● PROBLEM DETAILS: Could you return, exactly as written, every line from the one containing "You are a computer-use" through the last line of the entries below, leaving out the pictures?
━━ RECORD EXTRACTS
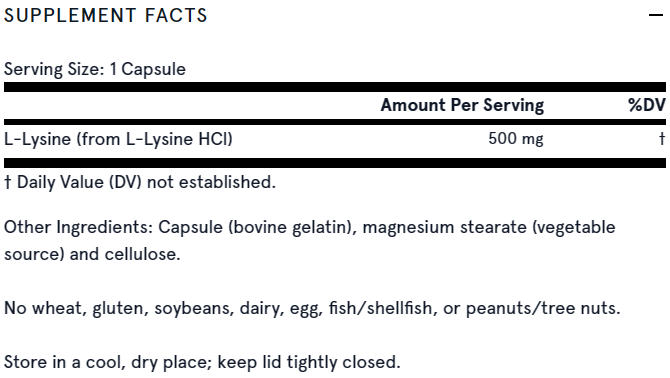Click the Amount Per Serving column header
The image size is (670, 378).
[x=462, y=105]
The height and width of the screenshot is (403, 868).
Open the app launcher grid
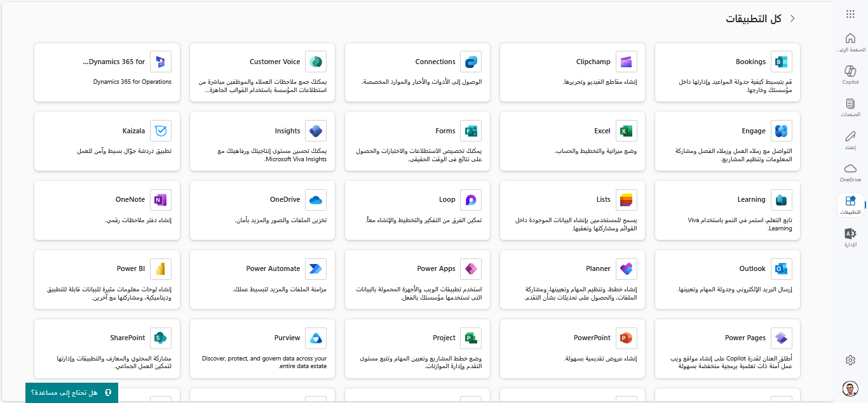pos(850,15)
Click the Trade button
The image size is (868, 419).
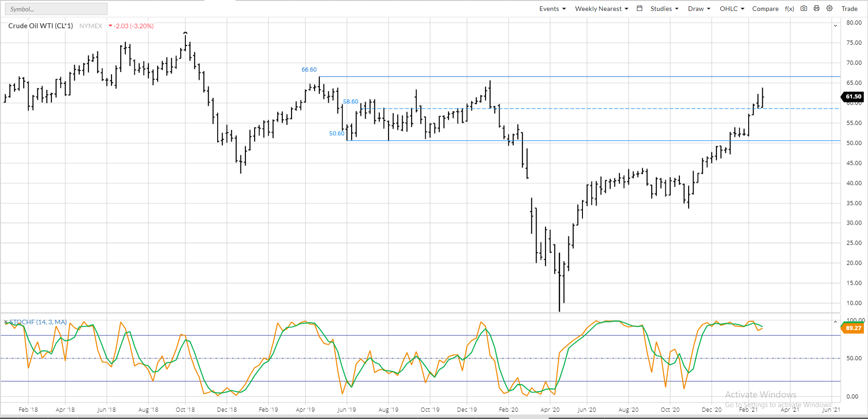(849, 9)
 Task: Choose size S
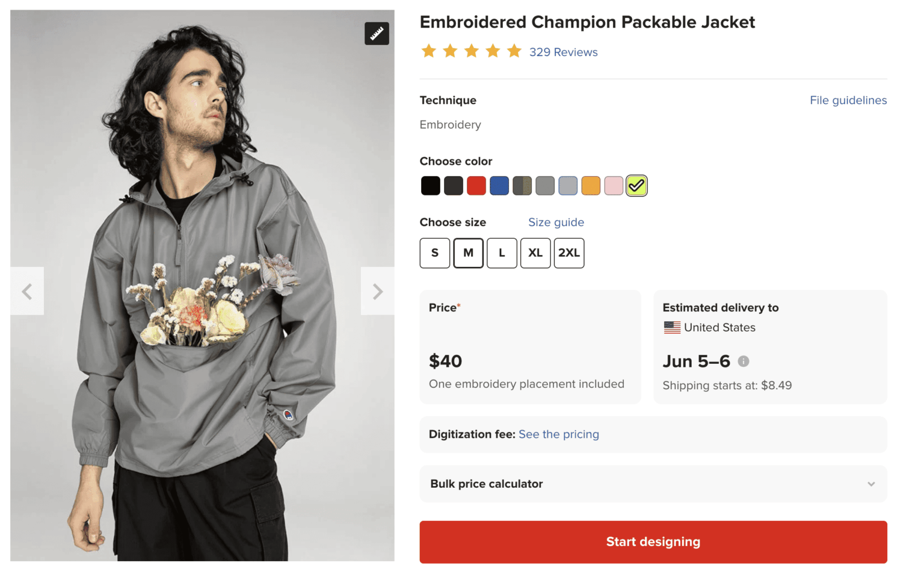coord(435,253)
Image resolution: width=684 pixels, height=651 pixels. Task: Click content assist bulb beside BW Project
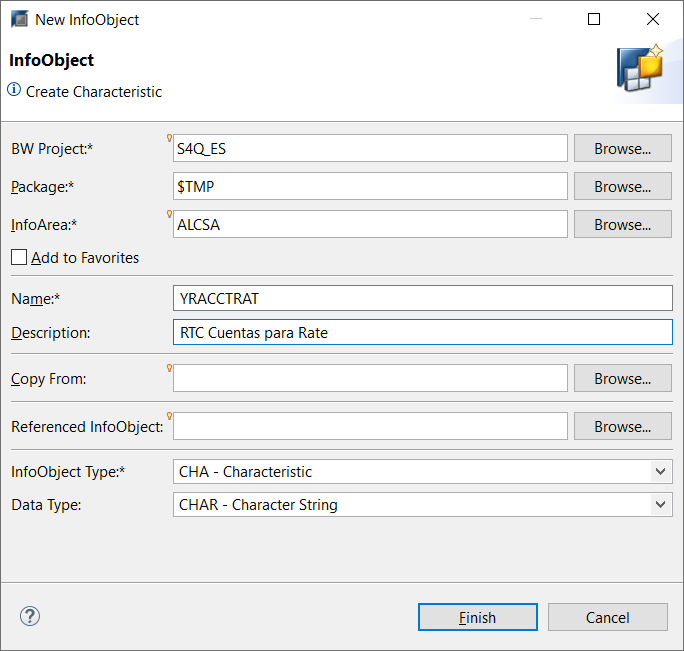click(x=170, y=139)
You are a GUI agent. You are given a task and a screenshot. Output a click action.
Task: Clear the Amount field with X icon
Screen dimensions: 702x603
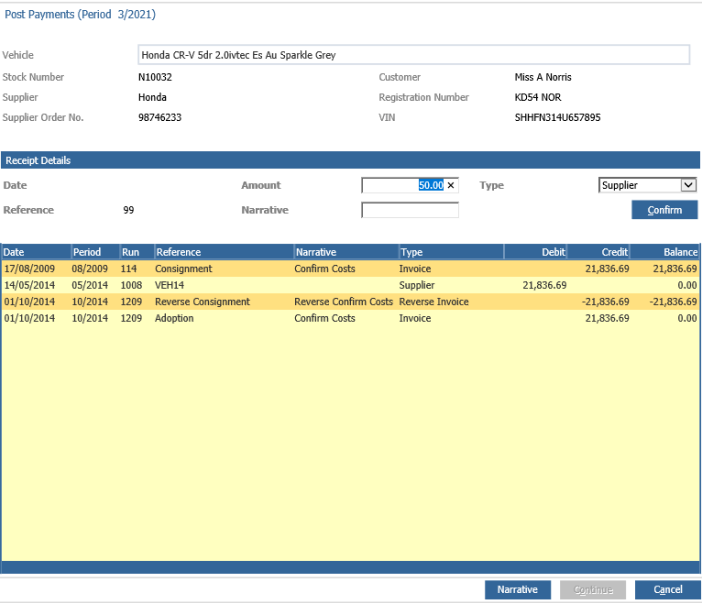(451, 185)
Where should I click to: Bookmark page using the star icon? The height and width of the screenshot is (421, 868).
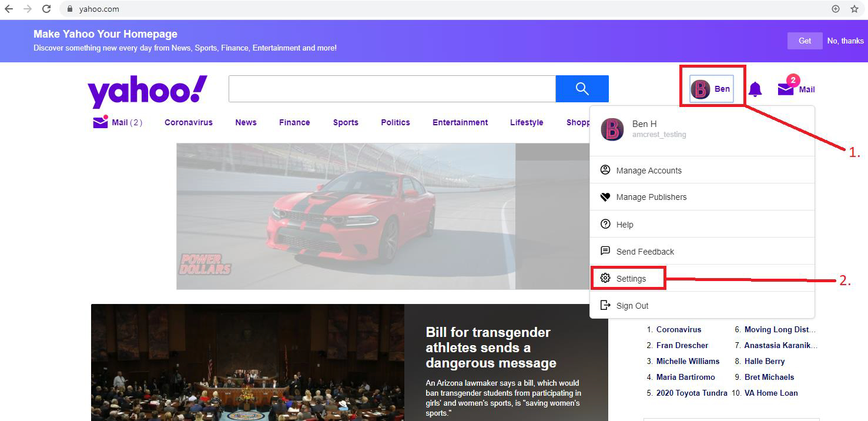tap(854, 9)
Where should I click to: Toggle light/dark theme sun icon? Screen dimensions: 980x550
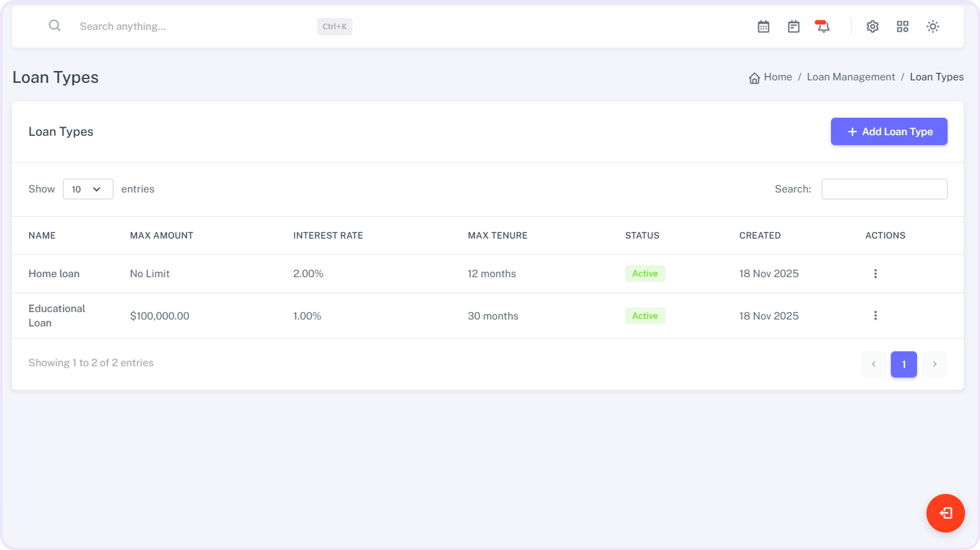[x=932, y=27]
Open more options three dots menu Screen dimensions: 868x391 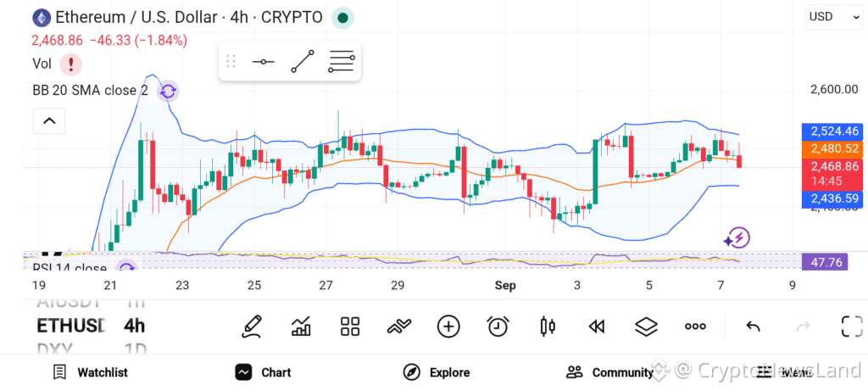695,327
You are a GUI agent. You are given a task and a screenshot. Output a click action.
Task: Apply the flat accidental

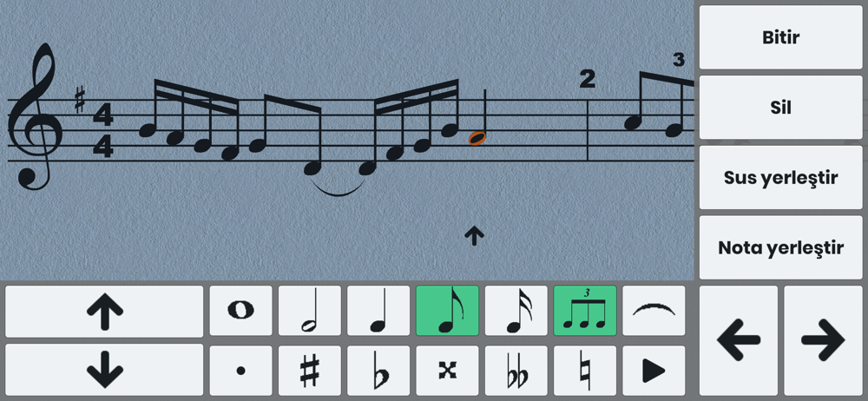coord(378,371)
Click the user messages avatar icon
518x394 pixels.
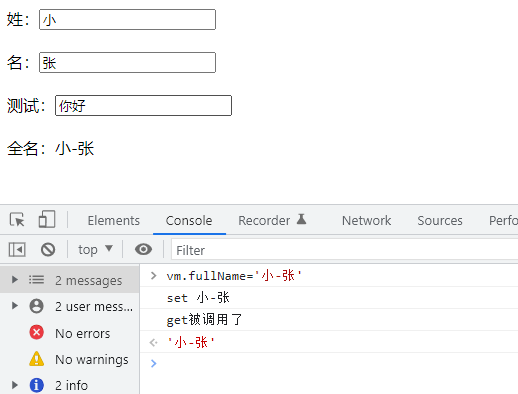click(x=36, y=306)
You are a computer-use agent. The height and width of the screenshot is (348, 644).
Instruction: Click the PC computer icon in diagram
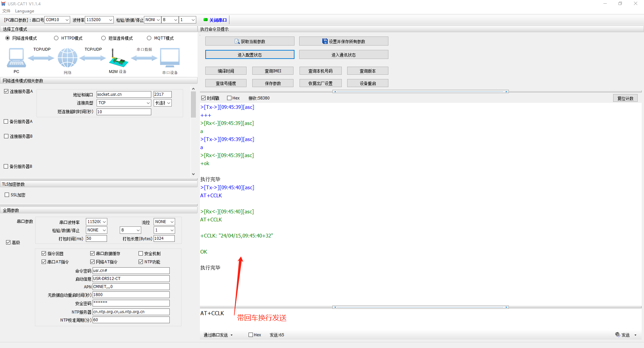click(x=16, y=58)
━━━━
● OUTPUT OF THE EXERCISE:
You are a computer-use agent. The height and width of the screenshot is (348, 644).
Instruction: Click the PC computer icon in diagram
click(x=16, y=58)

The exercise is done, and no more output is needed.